Chief political commentator John Rentoul on the politics of the decade
In the 2020 general election, the party leaders “set themselves an exhausting schedule of public meetings”, speaking face-to-face to live audiences, because young people, sick of digital communication, “are unwilling to vote for anyone they have not seen or heard in person”. That is how my colleague Andy McSmith imagined the future 10 years ago.
How the gods mock such predictions! I’m so glad it was Andy rather than me who was given the task of failing to foresee a virus pandemic that would render in-person politics a distant memory for those of us who lived through the real 2020.
How quaint it seems, too, that Andy assumed – even before the Fixed-term Parliaments Act – that elections would happen every five years.

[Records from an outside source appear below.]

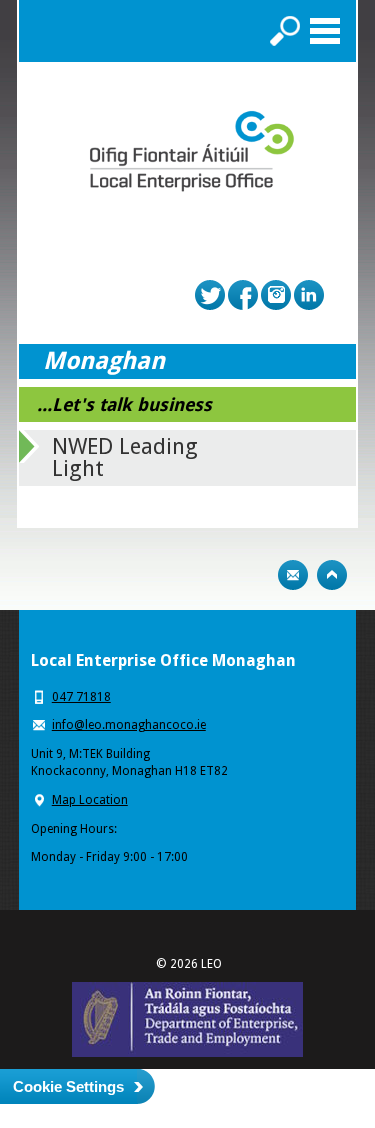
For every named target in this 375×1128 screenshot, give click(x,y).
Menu (325, 31)
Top (332, 575)
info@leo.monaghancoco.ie (129, 725)
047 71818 (81, 697)
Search (285, 31)
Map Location (90, 800)
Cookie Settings (68, 1086)
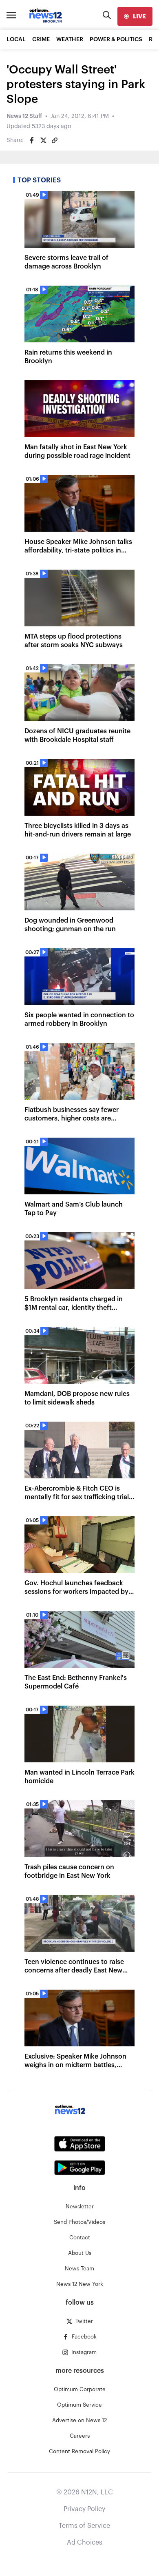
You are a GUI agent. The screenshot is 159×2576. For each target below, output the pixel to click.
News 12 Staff (24, 116)
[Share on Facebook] (32, 140)
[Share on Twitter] (43, 140)
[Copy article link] (54, 140)
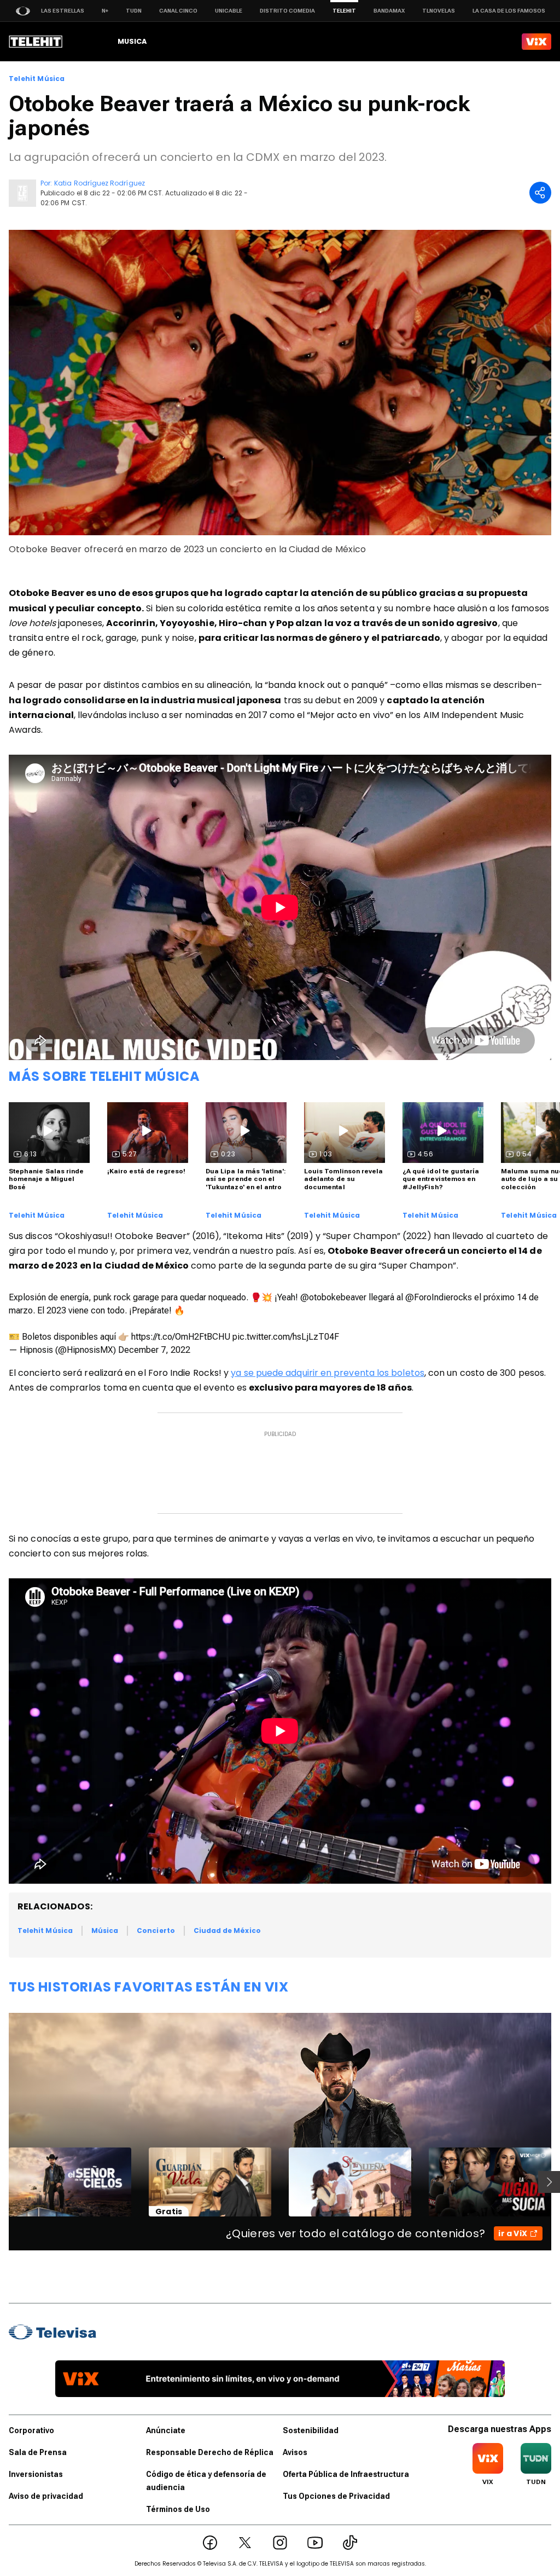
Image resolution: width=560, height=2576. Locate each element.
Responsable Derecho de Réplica (209, 2452)
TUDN (134, 11)
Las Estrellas (62, 11)
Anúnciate (165, 2430)
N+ (105, 11)
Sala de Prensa (38, 2452)
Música (104, 1930)
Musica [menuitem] (132, 41)
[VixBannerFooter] (279, 2378)
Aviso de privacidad (46, 2496)
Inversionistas (36, 2474)
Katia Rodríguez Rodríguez (99, 183)
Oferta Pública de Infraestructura (346, 2474)
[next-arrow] (549, 2182)
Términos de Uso (178, 2509)
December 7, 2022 (154, 1350)
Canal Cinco (178, 11)
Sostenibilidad (311, 2430)
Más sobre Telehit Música (104, 1076)
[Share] (540, 193)
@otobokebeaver (333, 1297)
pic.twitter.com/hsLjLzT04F (285, 1337)
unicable (228, 11)
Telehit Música (37, 78)
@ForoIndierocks (438, 1297)
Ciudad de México (227, 1930)
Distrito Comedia (287, 11)
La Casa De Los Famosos (508, 11)
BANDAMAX (389, 11)
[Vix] (536, 41)
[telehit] (36, 41)
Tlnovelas (438, 11)
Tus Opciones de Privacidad (336, 2496)
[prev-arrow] (2, 2182)
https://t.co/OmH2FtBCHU (180, 1337)
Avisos (295, 2452)
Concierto (156, 1930)
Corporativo (31, 2430)
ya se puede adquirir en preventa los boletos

He was writing before the 2010 election, which was about to take place five years after the previous contest in 2005. The 2015 election took place on schedule, but instead of a “surprise defeat of David Cameron’s government”, it resulted in a surprise win – and the eclipse of the Liberal Democrats, who had not even featured in our imagined future.
So Peter Mandelson did not lead Labour back to power after all, which is a shame. And the entire sequence of Britain leaving the EU, which dominated the second half of the decade in real life, was absent from the fantasy timeline. One referendum and two more elections took the country in a direction that seemed scarcely possible 10 years ago.
Yet Andy got some striking things right. He predicted Boris Johnson would be Conservative leader in 2020, although he cannot have imagined the corkscrew route that would take him there.
He also thought that Vladimir Putin and Angela Merkel would still be around. And you could see how he was on the right lines in imagining Arnold Schwarzenegger as US president – he couldn’t have been, having been born outside the US, but he is an ageing celebrity.
Andy ended his forecast on a quirky note. He thought blogging would be making a comeback, despite being seen as a “middle-aged obsession”, and that bloggers would be leading a “lively online campaign” to increase MPs’ pay and allowances. For those of us who believe in the essential virtue of democratic politics, it was comforting to imagine that there might be a backlash against some of the more extreme hatred of politicians unleashed by the MPs’ expenses scandal of 2009, but it was not to be. Andy thought that in 2020, “British MPs are now the least corrupt, most highly respected, and lowest paid of any Western democracy”.
Sadly, real politics went in a rather different direction.